Source records:
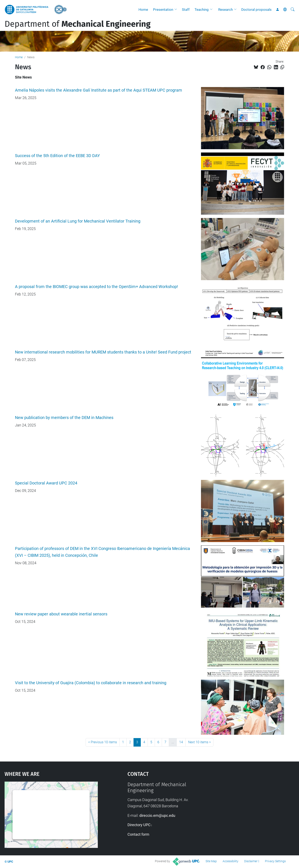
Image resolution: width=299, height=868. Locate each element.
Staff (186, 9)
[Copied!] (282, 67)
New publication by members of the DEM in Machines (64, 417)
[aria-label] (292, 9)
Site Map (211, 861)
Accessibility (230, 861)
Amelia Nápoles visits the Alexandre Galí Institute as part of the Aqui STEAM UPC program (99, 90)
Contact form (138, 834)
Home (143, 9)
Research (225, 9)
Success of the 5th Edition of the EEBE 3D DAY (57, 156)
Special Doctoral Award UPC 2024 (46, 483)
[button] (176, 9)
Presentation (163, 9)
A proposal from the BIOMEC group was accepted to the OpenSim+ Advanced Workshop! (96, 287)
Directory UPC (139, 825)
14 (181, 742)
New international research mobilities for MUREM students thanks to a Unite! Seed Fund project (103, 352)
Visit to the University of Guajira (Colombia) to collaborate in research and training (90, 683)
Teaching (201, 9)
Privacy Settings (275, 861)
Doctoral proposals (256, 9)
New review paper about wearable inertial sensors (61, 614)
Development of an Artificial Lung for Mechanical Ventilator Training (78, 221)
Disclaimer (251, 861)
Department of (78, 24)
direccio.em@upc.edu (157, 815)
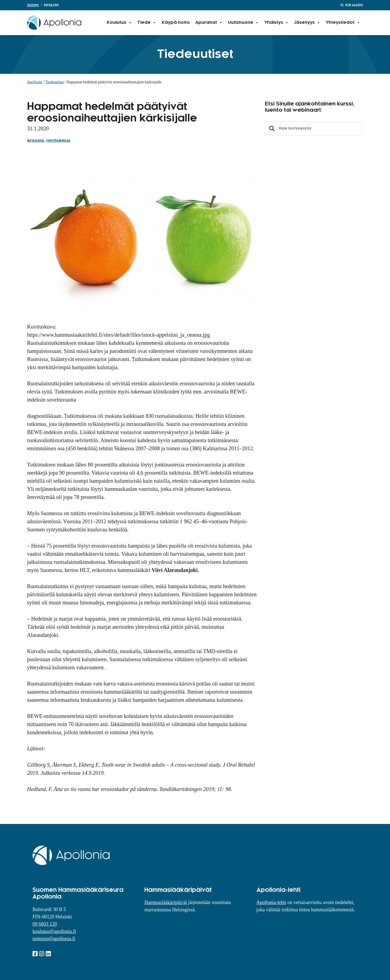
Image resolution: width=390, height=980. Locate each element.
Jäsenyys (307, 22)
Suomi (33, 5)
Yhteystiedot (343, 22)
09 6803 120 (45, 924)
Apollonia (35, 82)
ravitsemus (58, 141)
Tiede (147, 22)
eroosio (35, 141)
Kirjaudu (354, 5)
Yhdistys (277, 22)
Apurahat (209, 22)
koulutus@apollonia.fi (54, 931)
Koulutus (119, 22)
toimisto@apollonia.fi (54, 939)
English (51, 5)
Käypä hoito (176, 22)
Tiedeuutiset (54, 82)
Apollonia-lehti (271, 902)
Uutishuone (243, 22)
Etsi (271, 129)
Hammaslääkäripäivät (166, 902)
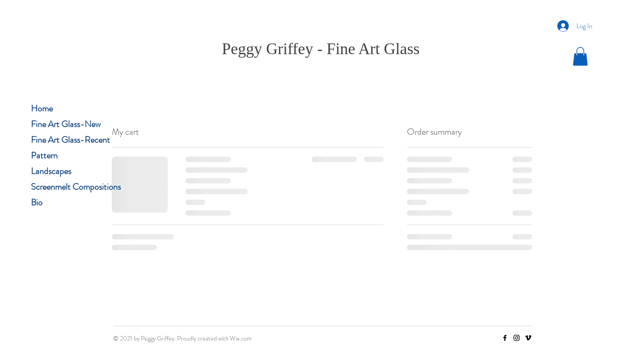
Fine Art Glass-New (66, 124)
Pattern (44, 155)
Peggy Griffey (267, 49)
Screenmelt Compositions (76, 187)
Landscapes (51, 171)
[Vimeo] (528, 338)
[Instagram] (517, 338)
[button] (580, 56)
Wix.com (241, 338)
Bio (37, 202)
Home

What you will do:
Copy out every line of the records above, character for character, and omit the pictures.

Final result:
Image resolution: width=299, height=868. Locate each element.
Staff (186, 9)
[Copied!] (282, 67)
New publication by members of the DEM in Machines (64, 417)
[aria-label] (292, 9)
Site Map (211, 861)
Accessibility (230, 861)
Amelia Nápoles visits the Alexandre Galí Institute as part of the Aqui STEAM UPC program (99, 90)
Contact form (138, 834)
Home (143, 9)
Research (225, 9)
Success of the 5th Edition of the EEBE 3D DAY (57, 156)
Special Doctoral Award UPC 2024 (46, 483)
[button] (176, 9)
Presentation (163, 9)
A proposal from the BIOMEC group was accepted to the OpenSim+ Advanced Workshop! (96, 287)
Directory UPC (139, 825)
14 (181, 742)
New international research mobilities for MUREM students thanks to a Unite! Seed Fund project (103, 352)
Visit to the University of Guajira (Colombia) to collaborate in research and training (90, 683)
Teaching (201, 9)
Privacy Settings (275, 861)
Doctoral proposals (256, 9)
New review paper about wearable inertial sensors (61, 614)
Development of an Artificial Lung for Mechanical Ventilator Training (78, 221)
Disclaimer (251, 861)
Department of (78, 24)
direccio.em@upc.edu (157, 815)
Image resolution: width=390, height=980. Locate each element.
Jäsenyys (307, 22)
Suomi (33, 5)
Yhteystiedot (343, 22)
09 6803 120 (45, 924)
Apollonia (35, 82)
ravitsemus (58, 141)
Tiede (147, 22)
eroosio (35, 141)
Kirjaudu (354, 5)
Yhdistys (277, 22)
Apurahat (209, 22)
koulutus@apollonia.fi (54, 931)
Koulutus (119, 22)
toimisto@apollonia.fi (54, 939)
English (51, 5)
Käypä hoito (176, 22)
Tiedeuutiset (54, 82)
Apollonia-lehti (271, 902)
Uutishuone (243, 22)
Etsi (271, 129)
Hammaslääkäripäivät (166, 902)
Fine Art Glass-New (66, 124)
Pattern (44, 155)
Peggy Griffey (267, 49)
Screenmelt Compositions (76, 187)
Landscapes (51, 171)
[Vimeo] (528, 338)
[Instagram] (517, 338)
[button] (580, 56)
Wix.com (241, 338)
Bio (37, 202)
Home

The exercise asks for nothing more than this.